In general, in a probability question where you are selecting things without replacement, you can pretend order matters, or pretend it doesn't, and you'll get the same answer either way. This is easier to see using a simpler question: Say you have a bag containing 7 blue marbles and 5 red marbles, and you want to know the probability you will get 2 blue marbles if you randomly pick two different marbles from the bag. You can imagine putting both hands in the bag, and grabbing two different marbles. Whether you lift your hands out one at a time (so there is a first selection and a second, and order matters) or take both hands out at once (so order does not matter), the probability you'll get two blue marbles must be the same - you're taking out the same two marbles either way. So you can answer this probability question in three ways:
- you can just use the probability rules, which is what I would do, though when we do this we're implicitly assuming we're picking in order: the probability the first marble is blue is 7/12, and then the probability the second is also blue is 6/11, so the probability both are blue is (7/12)(6/11) = 7/22
- we can use the definition of probability (which is what the solutions in this thread are using) when events are equally likely: the probability X happens = (number of ways X can happen) / (total number of things that can happen). When we use this definition for a problem like this, we can pretend order matters, or we can pretend order doesn't matter. As long as we're consistent, i.e. as long as we count the numerator and denominator under the same assumption, we'll get the right answer.
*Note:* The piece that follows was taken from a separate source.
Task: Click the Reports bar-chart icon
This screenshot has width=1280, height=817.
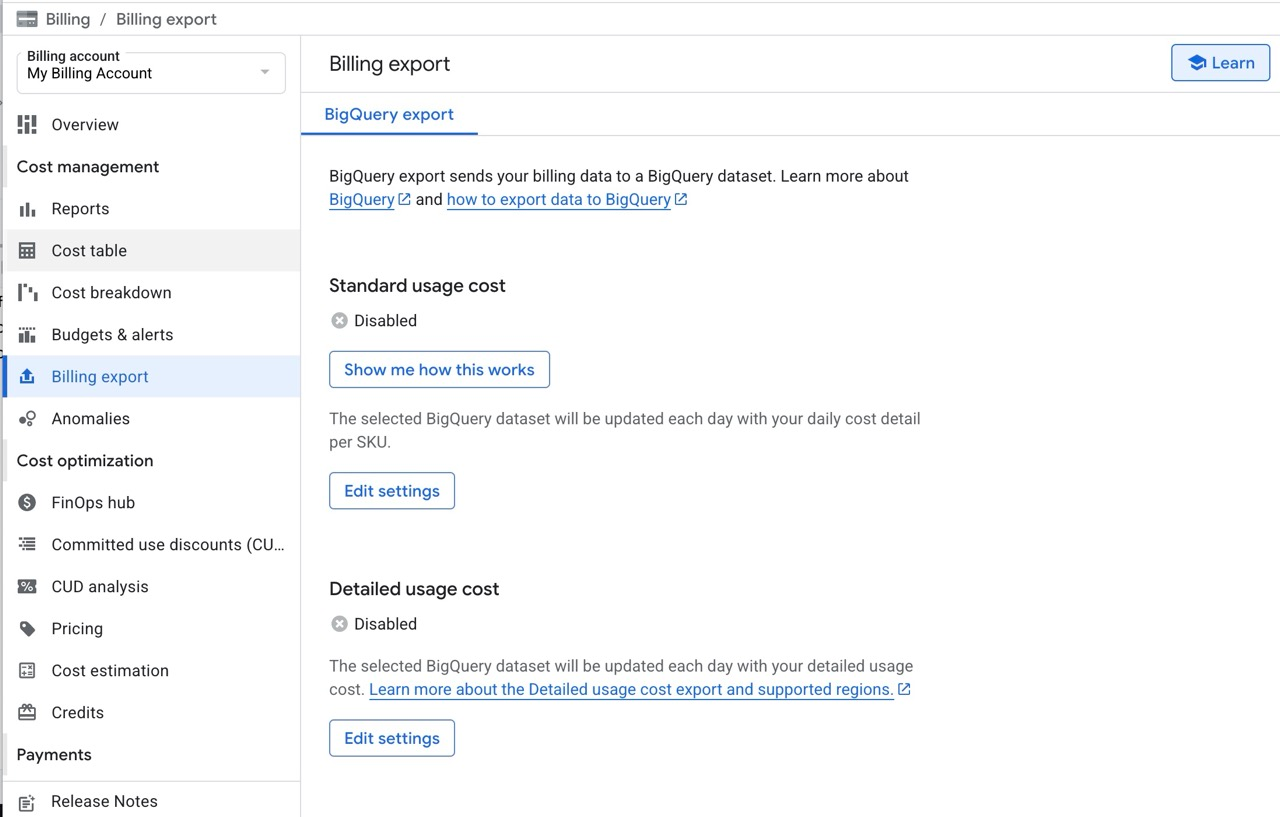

- So if we pretend order matters, we'd say "there's 7 ways for the first marble to be blue, and 6 ways for the second to be blue, and thus 7*6 ways for the first two selections to be blue, and there are 12*11 ways in total to pick two marbles in order, so the answer is 7*6/12*11 = 7/22
- Or we can pretend order does not matter. Then there are 7C2 = 7*6/2! ways to pick a set of two blue marbles, and 12C2 = 12*11/2! ways to pick a set of any two marbles, and the probability both are blue is 7C2/12C2 = (7*6/2) / (12*11/2) = 7/22
The same principle applies to the question in this thread, though I'd find this particular problem easier to solve by assuming order does not matter. Then we'd have 10C4 ways to pick four numbers. To get a range of 7, our smallest and largest numbers could be '1' and '8', and then we'd have 6C2 ways to pick our other two numbers (from the set of numbers between 2 and 7 inclusive). But our smallest and largest numbers can be 2 and 9, or can be 3 and 10, so we have 3*6C2 ways to get a range of seven, and the answer is 3*6C2/10C4 = (3)(3)(5) / (10)(3)(7) = 3/14
But you could pretend order matters instead. Then there's 10*9*8*7 ways to pick four numbers. There are going to be many ways to get a range of exactly 7. We might pick:
1, 8, X, Y
where X and Y are between 2 and 7 inclusive. Since we have 6 choices for X and 5 choices for Y, there's 30 ways to pick numbers in this precise order. But we could also pick our numbers in these orders:
1X8Y
1XY8
X18Y
X1Y8
XY18
so there are six different orders we could have of 1, 8, X and Y, for 6*30 = 180 orders, and we need to double that, because the '8' could be selected before the '1' (e.g. we could have 81XY instead of 18XY). So there are 360 ways to pick, in order, four numbers with a range of seven when the smallest selection equals 1. But the smallest selection can be 2, and can be 3, so there are three equally likely ways in total to get a range of seven, and there will be 3*360 ways to pick four numbers in order that give a range of seven. So the answer is
(3)(360)/(10)(9)(8)(7) = (3)(36)/(9)(8)(7) = 3/14
That's a correct way to solve the problem, but it's long, which is why the solutions above pretended order did not matter instead. On easier problems of this type, it's almost always easiest to assume order matters, but on harder problems, like this one, it can be easier to assume it doesn't.